- WORK INSTRUCTION A
List every person named in the passage on India-China relations.
- WORK INSTRUCTION B
Carry on the passage on India-China relations from the point where it ends.

Yet, India and China, the two Asian giants which together contain more than one-third of the world's population, have many things in common. They are hard-working and innovative people and have contributed a great deal in terms of intellectual knowledge and material innovation. Today, both represent the shape of emerging new world and are on the way to becoming the super economic powers. And as Chinese President Hu Jintao told an elite gathering of Indian industrialists recently, India and China as partners in economic growth can change the tenor of the modern world. They can be partners and not adversaries. This was the first visit by a Chinese President in a decade after Jiang Zemin had visited in India in 1996. True to his pragmatic image, Hu, during his talks with Indian politicians, bureaucrats and businessmen, never wavered from his focus advancement of economic partnership between the two countries. The Indians too responded equally warmly. The pomp, euphoria and artificial display of public sentiments that accompanied mutual visits of the dignitaries of the two countries in the days of Hindi-Chini Bhai Bhai was completely absent this time in India. And rightly so. Observers of Indo-China relations cautiously remark that Hu's visit may not have evoked sentimental demonstrations of friendship. But it has achieved much more than mere tokenism. It has opened a wide window of opportunities for strengthening and enhancing the economic relationship between the two countries.

It is not as though there are no problems between the two neighbours. The defining of border segments and boundary disputes which in the past had provoked bloodly confrontations soaring the relationship for decades - were rightly isolated from the main thrust of economic cooperation. India too has learnt a lesson of pragmatism from China. Four decades ago, Jawaharlal Nehru was forced to take a confrontationist stance against China when the very same elements which were falling over each other to greet Hu today, had raised a great nationalist hue and cry. India is a democracy and Nehru's hand little option but to bow to these virulent pressure groups. Against his better judgement. Fortunately, India has now overcome that adolescent sentimentalism.

- EXTRACTED MATERIAL
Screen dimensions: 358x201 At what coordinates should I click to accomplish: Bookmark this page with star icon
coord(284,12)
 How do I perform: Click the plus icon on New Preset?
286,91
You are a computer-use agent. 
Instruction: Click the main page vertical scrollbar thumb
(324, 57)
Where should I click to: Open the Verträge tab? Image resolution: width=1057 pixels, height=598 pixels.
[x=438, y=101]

...

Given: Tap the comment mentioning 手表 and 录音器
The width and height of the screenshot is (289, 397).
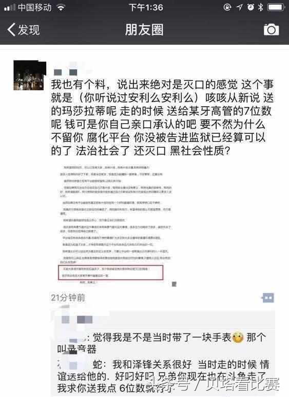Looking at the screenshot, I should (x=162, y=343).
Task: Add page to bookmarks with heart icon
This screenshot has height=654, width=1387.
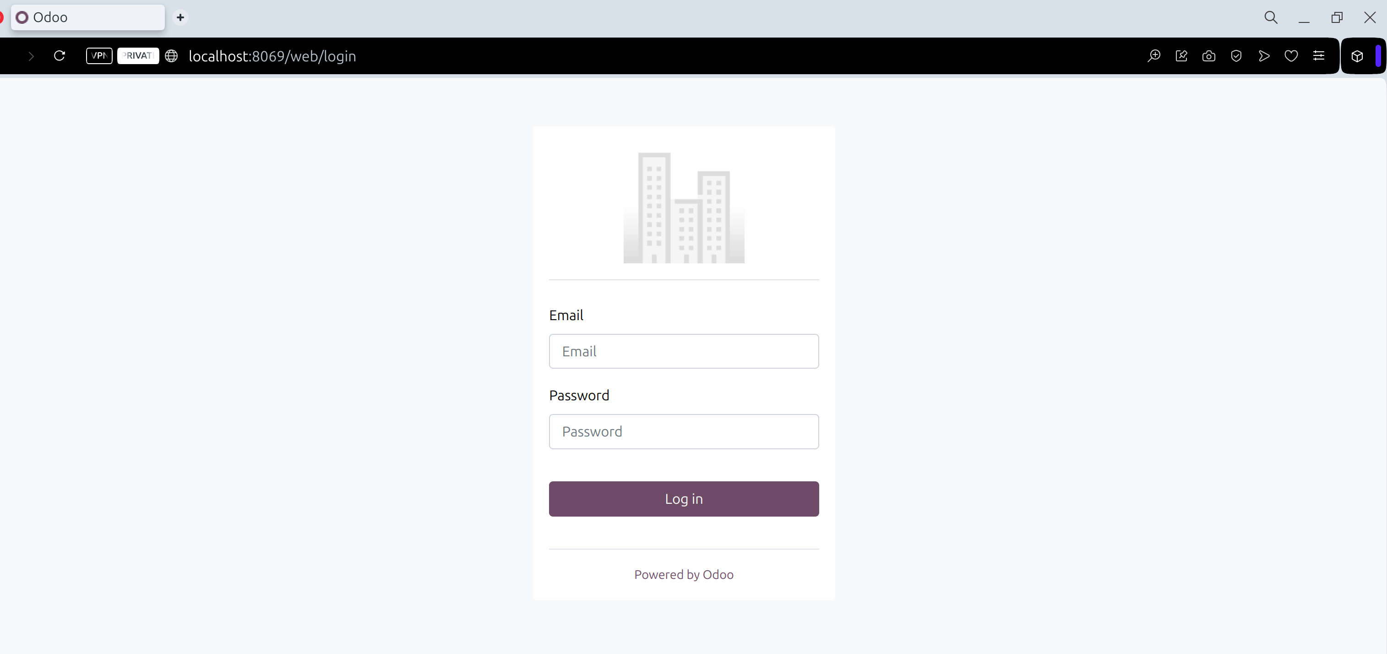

* * *

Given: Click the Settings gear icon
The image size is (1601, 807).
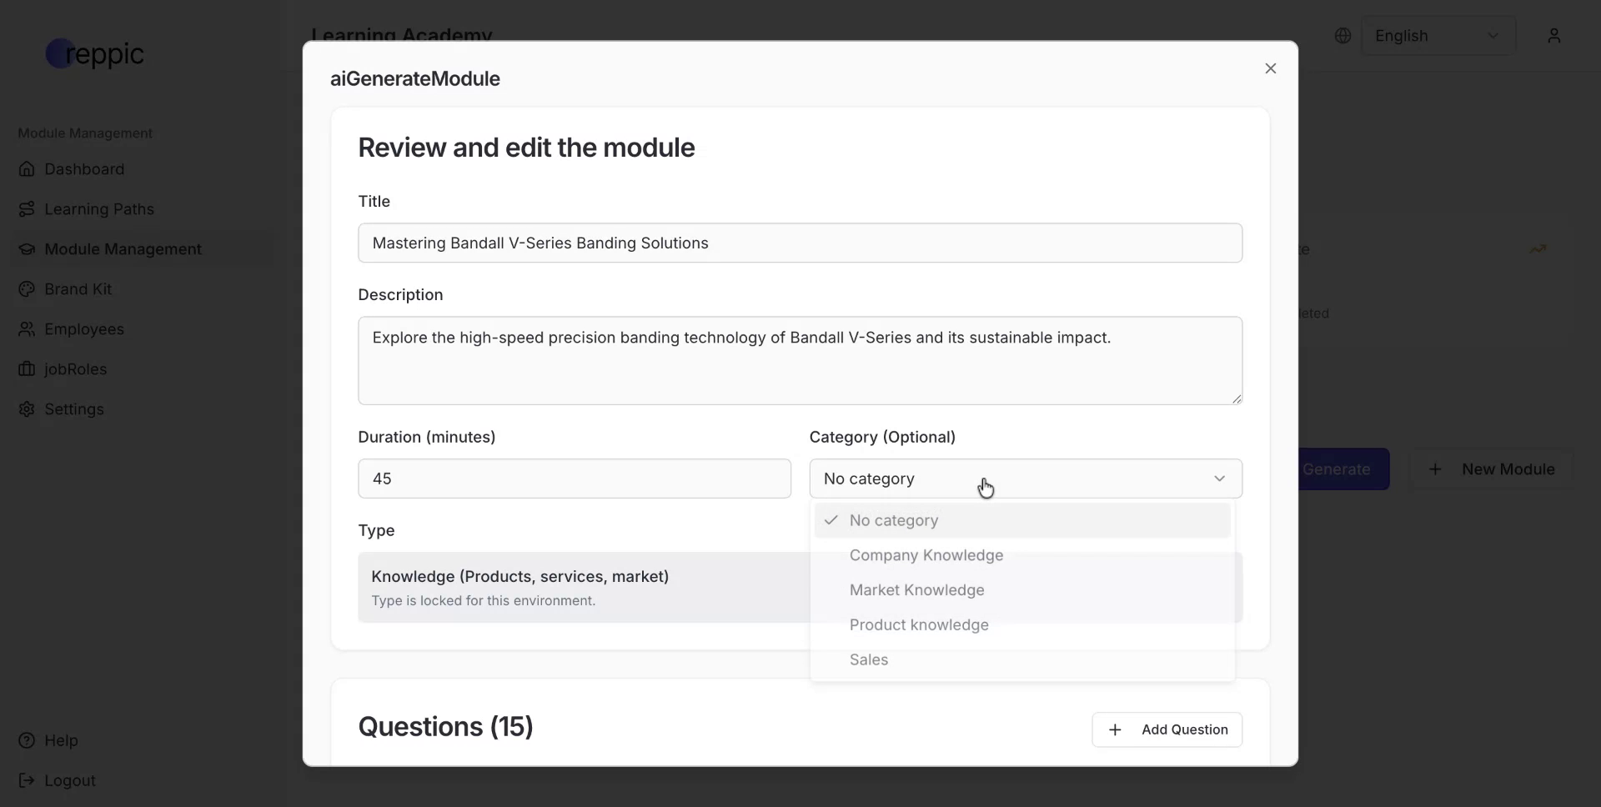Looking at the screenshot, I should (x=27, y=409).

- EXPECTED ANSWER A
Hu Jintao, Jiang Zemin, Jawaharlal Nehru

- EXPECTED ANSWER B
Significantly, China is a member of the Nuclear Suppliers Group which ha assumed much importance in the eyes of India in view of its nuclear deal with the United States. And without openly and explicitly endorsing the deal, Hu has hinted opening the doors of nuclear cooperation for India. Somehow an impression was created in India that China, because of its closer association with Pakistan, was hostile to the Indo-US deal. But Hu has displayed Beijing's flexibility and pragmatism from which Indian diplomats can learn a lesson or two. Whatever geopolitical compulsions may be forcing China to make friends with Pakistan ( and indeed, doesn't India too honestly want closer friendly ties with Pakistan?), the former is pragmatic enough to acknowledge the size and importance of the Indian market. And why not? Indo-US nuclear deal is likely to generate a business of nearly 100 billion dollars for the Nuclear Suppliers Group. Beijing can have legitimate hopes of competing for a share in it. Pragmatism pays. And the market can truly act as a greasing agent in smoothening diplomatic relationships. History might record that this apparently low-key visit of the Chinese President proved far more critical and fruitful.